Scan the entries below. Return every line that includes "will".

[Collected data entries]
=== Section Start ===

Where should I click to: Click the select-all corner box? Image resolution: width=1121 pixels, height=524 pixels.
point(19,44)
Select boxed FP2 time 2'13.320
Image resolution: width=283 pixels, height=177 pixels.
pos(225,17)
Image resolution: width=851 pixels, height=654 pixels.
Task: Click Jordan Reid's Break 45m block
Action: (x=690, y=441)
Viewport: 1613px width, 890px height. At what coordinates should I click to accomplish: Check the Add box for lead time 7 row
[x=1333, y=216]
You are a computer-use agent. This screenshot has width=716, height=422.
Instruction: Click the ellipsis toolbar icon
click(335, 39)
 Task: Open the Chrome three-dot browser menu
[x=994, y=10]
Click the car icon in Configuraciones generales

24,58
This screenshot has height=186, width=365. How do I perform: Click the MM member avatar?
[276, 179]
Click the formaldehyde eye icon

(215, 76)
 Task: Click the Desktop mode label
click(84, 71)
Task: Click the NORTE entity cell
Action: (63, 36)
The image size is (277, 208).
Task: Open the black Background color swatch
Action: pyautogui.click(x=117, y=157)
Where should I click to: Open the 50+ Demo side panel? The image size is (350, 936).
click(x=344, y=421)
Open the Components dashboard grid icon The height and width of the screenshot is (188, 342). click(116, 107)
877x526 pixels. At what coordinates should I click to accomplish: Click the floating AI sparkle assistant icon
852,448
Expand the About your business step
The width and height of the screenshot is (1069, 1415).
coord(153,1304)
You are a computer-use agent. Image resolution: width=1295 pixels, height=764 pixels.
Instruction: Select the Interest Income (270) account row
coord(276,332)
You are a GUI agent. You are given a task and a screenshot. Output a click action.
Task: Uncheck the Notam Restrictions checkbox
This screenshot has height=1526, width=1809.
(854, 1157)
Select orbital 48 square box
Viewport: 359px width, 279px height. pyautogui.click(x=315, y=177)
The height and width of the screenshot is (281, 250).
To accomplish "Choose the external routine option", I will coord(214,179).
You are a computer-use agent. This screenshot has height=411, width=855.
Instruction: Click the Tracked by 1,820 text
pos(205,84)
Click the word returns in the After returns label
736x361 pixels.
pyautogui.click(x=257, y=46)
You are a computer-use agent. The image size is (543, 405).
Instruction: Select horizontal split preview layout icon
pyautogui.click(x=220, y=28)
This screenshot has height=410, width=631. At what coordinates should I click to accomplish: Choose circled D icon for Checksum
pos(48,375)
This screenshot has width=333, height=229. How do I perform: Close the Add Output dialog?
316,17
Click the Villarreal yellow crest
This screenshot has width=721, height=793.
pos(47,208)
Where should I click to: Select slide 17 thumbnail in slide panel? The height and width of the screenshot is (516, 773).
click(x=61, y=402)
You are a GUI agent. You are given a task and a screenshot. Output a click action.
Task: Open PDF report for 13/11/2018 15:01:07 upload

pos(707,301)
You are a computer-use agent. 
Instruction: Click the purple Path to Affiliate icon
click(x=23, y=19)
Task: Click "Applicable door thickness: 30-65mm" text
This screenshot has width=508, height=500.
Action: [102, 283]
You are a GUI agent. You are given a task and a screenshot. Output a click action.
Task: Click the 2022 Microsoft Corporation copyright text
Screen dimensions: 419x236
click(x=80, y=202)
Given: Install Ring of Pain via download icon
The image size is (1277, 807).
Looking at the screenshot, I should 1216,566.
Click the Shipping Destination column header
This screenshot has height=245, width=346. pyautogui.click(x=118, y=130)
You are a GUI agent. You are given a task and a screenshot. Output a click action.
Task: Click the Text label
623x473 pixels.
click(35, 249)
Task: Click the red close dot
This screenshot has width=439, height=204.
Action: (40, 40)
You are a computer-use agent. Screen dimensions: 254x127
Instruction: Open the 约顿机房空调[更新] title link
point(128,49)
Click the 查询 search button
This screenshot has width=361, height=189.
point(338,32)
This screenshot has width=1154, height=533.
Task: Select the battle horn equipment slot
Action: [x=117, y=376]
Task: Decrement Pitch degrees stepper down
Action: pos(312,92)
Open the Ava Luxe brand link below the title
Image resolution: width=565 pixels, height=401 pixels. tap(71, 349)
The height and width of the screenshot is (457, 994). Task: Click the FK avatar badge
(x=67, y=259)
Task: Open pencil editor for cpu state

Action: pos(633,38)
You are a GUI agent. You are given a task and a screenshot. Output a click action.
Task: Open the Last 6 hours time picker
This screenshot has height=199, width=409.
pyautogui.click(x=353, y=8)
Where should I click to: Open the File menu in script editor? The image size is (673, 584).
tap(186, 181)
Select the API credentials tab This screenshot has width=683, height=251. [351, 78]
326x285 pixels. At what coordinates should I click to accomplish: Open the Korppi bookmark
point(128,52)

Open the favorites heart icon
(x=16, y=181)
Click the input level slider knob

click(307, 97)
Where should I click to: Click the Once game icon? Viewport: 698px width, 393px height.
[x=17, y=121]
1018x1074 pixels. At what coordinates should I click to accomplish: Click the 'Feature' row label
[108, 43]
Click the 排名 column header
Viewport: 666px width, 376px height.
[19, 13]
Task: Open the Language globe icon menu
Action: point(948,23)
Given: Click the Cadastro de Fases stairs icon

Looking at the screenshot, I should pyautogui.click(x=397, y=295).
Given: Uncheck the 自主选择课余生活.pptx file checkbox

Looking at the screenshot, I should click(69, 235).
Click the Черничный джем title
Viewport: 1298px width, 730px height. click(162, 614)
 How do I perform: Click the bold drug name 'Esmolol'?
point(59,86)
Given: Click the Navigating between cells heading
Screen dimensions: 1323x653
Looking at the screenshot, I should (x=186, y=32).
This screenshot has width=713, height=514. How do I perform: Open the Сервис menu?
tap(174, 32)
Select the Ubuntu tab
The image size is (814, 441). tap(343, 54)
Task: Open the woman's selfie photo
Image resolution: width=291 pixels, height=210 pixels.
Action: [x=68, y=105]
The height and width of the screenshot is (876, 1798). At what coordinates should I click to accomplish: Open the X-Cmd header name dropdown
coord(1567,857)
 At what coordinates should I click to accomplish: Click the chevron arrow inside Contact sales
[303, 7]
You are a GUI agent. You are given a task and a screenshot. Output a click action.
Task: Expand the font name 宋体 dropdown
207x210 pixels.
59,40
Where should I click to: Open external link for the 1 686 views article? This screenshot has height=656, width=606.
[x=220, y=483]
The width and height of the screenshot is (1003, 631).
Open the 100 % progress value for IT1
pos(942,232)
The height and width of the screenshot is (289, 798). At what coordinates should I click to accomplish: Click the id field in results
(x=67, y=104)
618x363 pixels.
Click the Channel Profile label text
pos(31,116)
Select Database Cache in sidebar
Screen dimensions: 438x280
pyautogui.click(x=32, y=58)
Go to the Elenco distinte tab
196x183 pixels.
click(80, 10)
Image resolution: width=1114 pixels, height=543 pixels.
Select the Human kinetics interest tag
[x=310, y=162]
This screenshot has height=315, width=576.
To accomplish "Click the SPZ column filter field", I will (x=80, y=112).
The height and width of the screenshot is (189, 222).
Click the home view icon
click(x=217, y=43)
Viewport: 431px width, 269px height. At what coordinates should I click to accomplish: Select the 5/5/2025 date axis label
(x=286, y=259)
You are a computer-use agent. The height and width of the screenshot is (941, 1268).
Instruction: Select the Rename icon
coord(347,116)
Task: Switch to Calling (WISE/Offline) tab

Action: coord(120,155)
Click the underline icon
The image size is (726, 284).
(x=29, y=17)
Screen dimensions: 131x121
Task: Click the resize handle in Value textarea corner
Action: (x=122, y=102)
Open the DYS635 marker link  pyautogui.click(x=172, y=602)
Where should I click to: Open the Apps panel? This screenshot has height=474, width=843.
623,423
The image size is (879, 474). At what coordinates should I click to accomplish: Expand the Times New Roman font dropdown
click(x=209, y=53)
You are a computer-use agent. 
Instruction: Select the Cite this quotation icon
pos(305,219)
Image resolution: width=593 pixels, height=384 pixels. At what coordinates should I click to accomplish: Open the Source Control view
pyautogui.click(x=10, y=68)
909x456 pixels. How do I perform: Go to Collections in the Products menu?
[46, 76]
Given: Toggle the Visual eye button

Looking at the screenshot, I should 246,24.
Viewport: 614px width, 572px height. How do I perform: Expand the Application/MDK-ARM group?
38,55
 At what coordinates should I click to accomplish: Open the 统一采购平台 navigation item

=== Section End ===

ANSWER SPACE:
To accomplish "Choose the external routine option", I will coord(214,179).
To accomplish "Click the SPZ column filter field", I will (x=80, y=112).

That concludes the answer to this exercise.